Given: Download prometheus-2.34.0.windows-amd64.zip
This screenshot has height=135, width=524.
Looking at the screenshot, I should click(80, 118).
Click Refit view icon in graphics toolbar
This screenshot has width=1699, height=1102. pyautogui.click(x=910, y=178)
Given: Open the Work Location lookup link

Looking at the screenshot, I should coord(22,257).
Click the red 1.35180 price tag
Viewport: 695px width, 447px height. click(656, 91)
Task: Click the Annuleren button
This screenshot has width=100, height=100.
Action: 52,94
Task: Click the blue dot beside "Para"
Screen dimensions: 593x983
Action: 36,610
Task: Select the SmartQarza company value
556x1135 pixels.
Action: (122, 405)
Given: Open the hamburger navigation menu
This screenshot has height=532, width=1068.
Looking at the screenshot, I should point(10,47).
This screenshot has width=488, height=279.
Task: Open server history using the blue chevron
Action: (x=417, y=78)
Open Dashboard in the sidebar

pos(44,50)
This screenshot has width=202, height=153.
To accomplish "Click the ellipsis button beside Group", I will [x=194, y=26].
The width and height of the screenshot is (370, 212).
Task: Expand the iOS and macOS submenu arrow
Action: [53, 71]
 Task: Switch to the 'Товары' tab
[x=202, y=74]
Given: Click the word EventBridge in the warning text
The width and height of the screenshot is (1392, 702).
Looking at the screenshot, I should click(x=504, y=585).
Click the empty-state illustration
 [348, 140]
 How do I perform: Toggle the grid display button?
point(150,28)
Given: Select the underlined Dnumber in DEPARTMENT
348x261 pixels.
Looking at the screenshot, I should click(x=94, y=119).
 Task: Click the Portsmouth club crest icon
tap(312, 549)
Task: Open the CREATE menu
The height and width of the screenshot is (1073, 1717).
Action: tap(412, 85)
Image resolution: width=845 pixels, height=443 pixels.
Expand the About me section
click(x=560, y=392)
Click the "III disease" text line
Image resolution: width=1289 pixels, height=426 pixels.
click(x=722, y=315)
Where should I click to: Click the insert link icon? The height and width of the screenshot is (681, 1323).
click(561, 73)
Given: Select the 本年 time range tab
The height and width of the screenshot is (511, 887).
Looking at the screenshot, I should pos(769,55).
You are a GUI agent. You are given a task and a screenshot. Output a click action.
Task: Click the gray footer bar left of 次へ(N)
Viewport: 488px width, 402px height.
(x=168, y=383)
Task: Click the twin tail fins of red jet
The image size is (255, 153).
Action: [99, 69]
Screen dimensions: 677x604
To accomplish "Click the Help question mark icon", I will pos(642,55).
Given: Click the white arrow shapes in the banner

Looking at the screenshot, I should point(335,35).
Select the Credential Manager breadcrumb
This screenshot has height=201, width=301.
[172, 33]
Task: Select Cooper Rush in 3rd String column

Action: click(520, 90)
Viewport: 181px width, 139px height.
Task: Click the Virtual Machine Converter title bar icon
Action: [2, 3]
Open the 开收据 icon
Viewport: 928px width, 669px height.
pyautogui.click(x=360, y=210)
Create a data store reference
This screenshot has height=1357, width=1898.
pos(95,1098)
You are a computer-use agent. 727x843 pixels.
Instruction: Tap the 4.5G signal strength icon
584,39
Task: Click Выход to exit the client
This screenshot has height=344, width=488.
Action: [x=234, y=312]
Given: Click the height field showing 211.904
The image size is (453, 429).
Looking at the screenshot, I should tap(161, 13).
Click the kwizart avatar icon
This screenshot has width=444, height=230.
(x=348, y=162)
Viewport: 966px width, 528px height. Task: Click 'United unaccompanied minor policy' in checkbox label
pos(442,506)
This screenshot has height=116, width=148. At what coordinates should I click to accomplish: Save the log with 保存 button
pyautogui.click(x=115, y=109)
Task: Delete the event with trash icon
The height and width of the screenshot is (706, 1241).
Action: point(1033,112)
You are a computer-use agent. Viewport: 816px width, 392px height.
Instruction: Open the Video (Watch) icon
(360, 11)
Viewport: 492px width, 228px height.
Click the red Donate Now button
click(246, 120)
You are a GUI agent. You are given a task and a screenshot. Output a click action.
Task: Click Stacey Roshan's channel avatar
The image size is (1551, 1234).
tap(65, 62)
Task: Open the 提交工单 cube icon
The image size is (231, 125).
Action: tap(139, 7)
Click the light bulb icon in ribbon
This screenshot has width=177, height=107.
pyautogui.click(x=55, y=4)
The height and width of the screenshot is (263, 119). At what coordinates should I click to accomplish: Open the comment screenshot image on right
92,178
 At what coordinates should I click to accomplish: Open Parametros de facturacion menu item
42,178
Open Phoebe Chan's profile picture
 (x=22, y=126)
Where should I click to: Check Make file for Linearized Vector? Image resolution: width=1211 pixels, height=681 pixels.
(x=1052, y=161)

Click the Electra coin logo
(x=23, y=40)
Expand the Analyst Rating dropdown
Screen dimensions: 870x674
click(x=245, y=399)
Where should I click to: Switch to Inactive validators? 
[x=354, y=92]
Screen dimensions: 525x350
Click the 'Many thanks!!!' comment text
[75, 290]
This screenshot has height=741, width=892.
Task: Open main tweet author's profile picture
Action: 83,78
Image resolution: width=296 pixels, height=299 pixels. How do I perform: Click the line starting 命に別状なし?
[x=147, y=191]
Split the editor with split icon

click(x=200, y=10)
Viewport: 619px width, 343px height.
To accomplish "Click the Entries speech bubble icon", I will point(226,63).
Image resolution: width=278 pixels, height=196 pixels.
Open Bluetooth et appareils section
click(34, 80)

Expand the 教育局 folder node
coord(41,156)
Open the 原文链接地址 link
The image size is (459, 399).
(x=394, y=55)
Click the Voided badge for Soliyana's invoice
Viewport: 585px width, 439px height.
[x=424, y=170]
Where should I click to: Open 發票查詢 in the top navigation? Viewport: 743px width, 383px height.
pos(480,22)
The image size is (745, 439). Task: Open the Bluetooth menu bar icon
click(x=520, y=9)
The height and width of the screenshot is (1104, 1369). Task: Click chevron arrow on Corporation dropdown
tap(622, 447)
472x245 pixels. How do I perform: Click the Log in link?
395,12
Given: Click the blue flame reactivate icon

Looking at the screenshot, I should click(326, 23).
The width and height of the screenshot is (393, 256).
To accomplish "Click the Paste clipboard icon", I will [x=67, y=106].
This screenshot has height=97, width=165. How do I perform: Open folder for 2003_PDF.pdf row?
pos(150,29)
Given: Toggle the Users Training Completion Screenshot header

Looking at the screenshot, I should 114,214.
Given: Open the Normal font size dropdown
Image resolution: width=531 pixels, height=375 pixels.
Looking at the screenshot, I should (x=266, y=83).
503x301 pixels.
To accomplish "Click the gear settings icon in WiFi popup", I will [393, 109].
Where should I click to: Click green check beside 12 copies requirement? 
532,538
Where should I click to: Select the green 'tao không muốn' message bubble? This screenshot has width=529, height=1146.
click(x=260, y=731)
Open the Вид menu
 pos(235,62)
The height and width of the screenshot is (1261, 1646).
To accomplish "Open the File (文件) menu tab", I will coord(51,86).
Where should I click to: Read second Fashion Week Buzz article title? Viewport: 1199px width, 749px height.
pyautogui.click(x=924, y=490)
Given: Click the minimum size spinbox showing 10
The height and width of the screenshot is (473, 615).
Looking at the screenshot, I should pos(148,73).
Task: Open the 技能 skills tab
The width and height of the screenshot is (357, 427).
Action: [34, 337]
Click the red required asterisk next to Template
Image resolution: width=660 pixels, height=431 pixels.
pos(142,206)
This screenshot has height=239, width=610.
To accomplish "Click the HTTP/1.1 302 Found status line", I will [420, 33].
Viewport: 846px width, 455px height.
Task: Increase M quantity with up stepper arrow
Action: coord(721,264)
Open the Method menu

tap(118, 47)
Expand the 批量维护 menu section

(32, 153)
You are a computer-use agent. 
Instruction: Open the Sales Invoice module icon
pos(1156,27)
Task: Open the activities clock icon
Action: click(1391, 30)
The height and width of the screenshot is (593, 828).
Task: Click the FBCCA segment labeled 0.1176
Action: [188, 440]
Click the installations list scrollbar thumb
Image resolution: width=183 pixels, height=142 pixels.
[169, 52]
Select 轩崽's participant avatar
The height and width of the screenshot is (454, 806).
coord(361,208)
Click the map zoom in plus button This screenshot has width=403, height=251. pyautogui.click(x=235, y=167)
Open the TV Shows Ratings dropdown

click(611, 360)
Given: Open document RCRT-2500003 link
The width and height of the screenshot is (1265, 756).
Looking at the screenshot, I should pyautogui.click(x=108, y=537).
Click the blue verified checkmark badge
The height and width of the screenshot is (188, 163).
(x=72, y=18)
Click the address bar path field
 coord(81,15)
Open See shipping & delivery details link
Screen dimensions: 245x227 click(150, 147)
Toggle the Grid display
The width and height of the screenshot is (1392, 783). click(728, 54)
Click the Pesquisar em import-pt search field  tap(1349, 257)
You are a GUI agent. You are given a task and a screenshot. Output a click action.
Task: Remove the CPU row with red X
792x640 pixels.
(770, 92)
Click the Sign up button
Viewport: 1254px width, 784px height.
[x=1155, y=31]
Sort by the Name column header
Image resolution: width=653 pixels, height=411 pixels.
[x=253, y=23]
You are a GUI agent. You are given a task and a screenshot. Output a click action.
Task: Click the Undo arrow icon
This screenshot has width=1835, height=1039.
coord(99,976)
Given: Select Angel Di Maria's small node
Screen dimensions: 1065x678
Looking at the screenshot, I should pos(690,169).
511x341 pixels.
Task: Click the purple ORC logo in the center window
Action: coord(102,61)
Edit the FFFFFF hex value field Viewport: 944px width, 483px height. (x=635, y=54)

******

## EXERCISE:
Write out the records from the start through the line containing "point(150,28)", switching "Annuleren" to "Cancel" and leaving everything else as it is.

## TASK OUTPUT:
Given: Download prometheus-2.34.0.windows-amd64.zip
This screenshot has height=135, width=524.
Looking at the screenshot, I should click(80, 118).
Click Refit view icon in graphics toolbar
This screenshot has width=1699, height=1102. pyautogui.click(x=910, y=178)
Given: Open the Work Location lookup link

Looking at the screenshot, I should coord(22,257).
Click the red 1.35180 price tag
Viewport: 695px width, 447px height. click(656, 91)
Task: Click the Cancel button
This screenshot has width=100, height=100.
Action: 52,94
Task: Click the blue dot beside "Para"
Screen dimensions: 593x983
Action: 36,610
Task: Select the SmartQarza company value
556x1135 pixels.
Action: (122, 405)
Given: Open the hamburger navigation menu
This screenshot has height=532, width=1068.
Looking at the screenshot, I should point(10,47).
This screenshot has width=488, height=279.
Task: Open server history using the blue chevron
Action: (x=417, y=78)
Open Dashboard in the sidebar

pos(44,50)
This screenshot has width=202, height=153.
To accomplish "Click the ellipsis button beside Group", I will [x=194, y=26].
The width and height of the screenshot is (370, 212).
Task: Expand the iOS and macOS submenu arrow
Action: [53, 71]
 Task: Switch to the 'Товары' tab
[x=202, y=74]
Given: Click the word EventBridge in the warning text
The width and height of the screenshot is (1392, 702).
Looking at the screenshot, I should click(x=504, y=585).
Click the empty-state illustration
 [348, 140]
 How do I perform: Toggle the grid display button?
point(150,28)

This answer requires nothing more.